Из прочих рекомендательных писем Антон решил отнести только одно — к графу Шереметьеву.
В начале тридцатых граф уцелел потому, что при смене документов паспортистка вставила мягкий знак в его фамилию, и он везде говорил: «„Полтаву“ читали? Откройте том Пушкина: „И Шереметев благородный…“ А я — Шереметьев, из жителей подмосковной деревни Шереметьево, где собираются строить аэродром». Однако он все ж таки загремел, глупо, уже в тридцать девятом, когда, наоборот, некоторых выпускали. Впрочем, получил скромно — пятилетнюю ссылку, которую отбывал в Чебачинске. После истечения срока ему каким-то образом удалось — редкий случай — не получить минус десять (городов), а вернуться в Москву.

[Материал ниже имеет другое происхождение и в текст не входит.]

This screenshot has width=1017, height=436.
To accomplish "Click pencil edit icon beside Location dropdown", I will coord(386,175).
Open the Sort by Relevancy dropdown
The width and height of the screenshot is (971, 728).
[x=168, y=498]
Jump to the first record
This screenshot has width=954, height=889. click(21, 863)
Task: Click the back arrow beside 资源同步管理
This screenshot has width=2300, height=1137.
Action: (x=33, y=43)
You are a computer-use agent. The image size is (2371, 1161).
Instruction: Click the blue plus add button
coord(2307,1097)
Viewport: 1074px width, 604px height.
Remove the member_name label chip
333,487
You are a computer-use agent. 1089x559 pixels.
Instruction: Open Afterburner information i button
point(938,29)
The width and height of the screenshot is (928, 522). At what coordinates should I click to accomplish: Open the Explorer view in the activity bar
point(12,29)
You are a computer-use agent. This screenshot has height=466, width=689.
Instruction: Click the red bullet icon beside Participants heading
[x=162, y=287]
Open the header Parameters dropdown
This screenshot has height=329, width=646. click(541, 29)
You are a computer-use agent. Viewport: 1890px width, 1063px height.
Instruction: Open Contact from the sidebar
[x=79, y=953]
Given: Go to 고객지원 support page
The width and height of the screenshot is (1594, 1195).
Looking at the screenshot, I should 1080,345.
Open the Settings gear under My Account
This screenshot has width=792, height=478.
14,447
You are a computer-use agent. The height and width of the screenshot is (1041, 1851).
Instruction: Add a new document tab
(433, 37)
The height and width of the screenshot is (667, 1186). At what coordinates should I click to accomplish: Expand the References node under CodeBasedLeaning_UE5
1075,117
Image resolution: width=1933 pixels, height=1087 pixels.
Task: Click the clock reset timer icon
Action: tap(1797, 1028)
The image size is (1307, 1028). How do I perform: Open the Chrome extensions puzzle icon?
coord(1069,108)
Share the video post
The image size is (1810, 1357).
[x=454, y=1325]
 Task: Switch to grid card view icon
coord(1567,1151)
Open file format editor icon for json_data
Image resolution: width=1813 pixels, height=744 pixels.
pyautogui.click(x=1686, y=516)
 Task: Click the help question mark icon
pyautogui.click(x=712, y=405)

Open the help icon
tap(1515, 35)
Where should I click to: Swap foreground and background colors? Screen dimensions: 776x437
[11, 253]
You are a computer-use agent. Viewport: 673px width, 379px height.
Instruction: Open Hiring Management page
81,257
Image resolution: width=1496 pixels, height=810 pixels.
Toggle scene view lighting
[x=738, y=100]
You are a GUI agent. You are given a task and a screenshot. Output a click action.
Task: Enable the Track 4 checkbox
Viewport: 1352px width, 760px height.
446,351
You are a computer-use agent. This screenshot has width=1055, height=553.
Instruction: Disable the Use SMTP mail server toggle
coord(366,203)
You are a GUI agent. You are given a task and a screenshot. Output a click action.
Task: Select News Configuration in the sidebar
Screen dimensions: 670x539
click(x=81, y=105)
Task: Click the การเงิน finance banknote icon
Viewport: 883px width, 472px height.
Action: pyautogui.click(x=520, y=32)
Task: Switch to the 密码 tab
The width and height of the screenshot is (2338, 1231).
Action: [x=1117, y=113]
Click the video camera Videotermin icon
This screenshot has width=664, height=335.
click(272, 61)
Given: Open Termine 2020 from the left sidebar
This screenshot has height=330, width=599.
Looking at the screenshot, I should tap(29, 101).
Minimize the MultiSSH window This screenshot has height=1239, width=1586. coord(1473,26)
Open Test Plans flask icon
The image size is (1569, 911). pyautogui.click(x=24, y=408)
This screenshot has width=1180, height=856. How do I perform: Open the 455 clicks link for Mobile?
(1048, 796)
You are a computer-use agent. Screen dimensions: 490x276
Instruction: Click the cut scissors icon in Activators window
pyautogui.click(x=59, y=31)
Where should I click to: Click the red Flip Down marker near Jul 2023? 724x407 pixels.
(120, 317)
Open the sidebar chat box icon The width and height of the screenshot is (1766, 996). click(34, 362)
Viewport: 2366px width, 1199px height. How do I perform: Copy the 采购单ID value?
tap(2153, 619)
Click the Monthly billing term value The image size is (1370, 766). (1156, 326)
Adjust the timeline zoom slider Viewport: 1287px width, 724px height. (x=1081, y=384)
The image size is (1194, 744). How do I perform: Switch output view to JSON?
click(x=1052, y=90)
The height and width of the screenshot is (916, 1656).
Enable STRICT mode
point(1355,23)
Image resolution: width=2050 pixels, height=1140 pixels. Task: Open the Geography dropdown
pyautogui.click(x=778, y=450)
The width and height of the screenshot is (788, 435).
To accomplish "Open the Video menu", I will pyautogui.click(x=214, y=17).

Бормоча «И Шереметев благородный, и Брюс, и Боур, и Репнин», Антон отыскал старый дом в Богословском переулке.
Когда Шереметьев представлялся, перед фамилией он делал паузу и издавал некоторое небольшое как бы мычанье, будто пропуская какое-то слово. Многие догадывались и, как в «Подростке», спрашивали: «Граф?» — на что граф снова неопределенно мычал.